A behaviour to extract data from a tree based table and a helper to display it in an organisation chart manner. There are jQuery versions of this but as they simply produce HTML I thought it would be sensible to create a helper that produces the HTML without relying on jQuery.
See screenshot for example.
The OrgChart plugin takes data stored in a tree based table and represents it in an organisation chart style. It consists of a behaviour, a helper and some CSS (LESS). Each node is clickable, taking you to the hierarchy view of the clicked node, which makes it really simple to click around the data.
- Copy the Plugin into app/Plugin/OrgChart
- Edit app/Config/bootstrap.php: CakePlugin::load(array( // your existing plugins..., 'OrgChart' );
To keep the code clips simple to understand, I have assumed we are working with a Department model (so the controller is departments) and the view function is 'hierarchy'.
- Attach the behaviour to your model. This assumes:
- You have attached the Tree behaviour
- You have fields called 'id', title', lft', 'rght' and 'parent_id'. I also recommend:
- a 'child_count' field that is maintianed by counterCache (see notes later)
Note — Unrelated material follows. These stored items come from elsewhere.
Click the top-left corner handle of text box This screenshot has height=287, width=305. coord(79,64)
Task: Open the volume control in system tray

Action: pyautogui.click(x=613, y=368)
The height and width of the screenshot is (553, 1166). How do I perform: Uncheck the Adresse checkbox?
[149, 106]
- a 'path' field that contains a delimited textual version of the path from 'this' row back to the parent. This is super useful for ordering records and also for showing a user where 'this' row sits in the hierarchy (see later notes).
Attach the behaviour:
public $actsAs = array(
...,
'OrgChart.OrgChart'
);
- Extract the data. The behaviour has a single function, hierarchy:
If you are calling the function from a controller: $hierarchy = $this->Department->hierarchy($id);
If you are calling the function from a model: $hierarchy = $this->hierarchy($id);
The data is returned in an array structure. You might note that there are no keys that contain the model name; this is to make the helper's job easier as it is model agnostic.
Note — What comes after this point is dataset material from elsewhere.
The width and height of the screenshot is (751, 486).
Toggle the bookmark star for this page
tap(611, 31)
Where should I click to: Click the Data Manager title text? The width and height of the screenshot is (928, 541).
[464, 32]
The array contains nodes for:
- each parent from the top of the tree to the parent of 'this' node
- 'this' node and its siblings
- each child of 'this' node
- a dummy node for each 'end' node (normally children of 'this' node or its siblings) showing how many direct children it has. This is node is not attached if the end node has no children.
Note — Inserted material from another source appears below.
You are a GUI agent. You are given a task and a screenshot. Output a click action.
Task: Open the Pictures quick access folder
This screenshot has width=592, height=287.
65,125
Pass the data through to the view, for example: $this->set('hierarchy', $hierarchy);
- Use the helper to display the organisation chart
-
Include the helper in your controller: public $helpers = array( ..., 'OrgChart.OrgChart' );
-
Draw the organisation chart: echo $this->OrgChart->draw( $hierarchy, 'departments', 'hierarchy' ); ?>
The draw function accepts three parameters:
- hierarchy - the array containing the data
- controller_name
- action
The last two variables are used for creating the links for each node. When each node is drawn, it is enclosed in an a tag where the url is: controller_name/action/id id is the id of 'this' node.
There is also some CSS (supplied as both LESS and CSS) that must incorporated with your own CSS in whatever manner best suits your project.
I know you can use the left and right fields to calculate ho many direct and indirect children a row in a tree based table has, but I prefer to calculate once and store the value, rather than calculate it each time I need it. I use the counterCache function for this.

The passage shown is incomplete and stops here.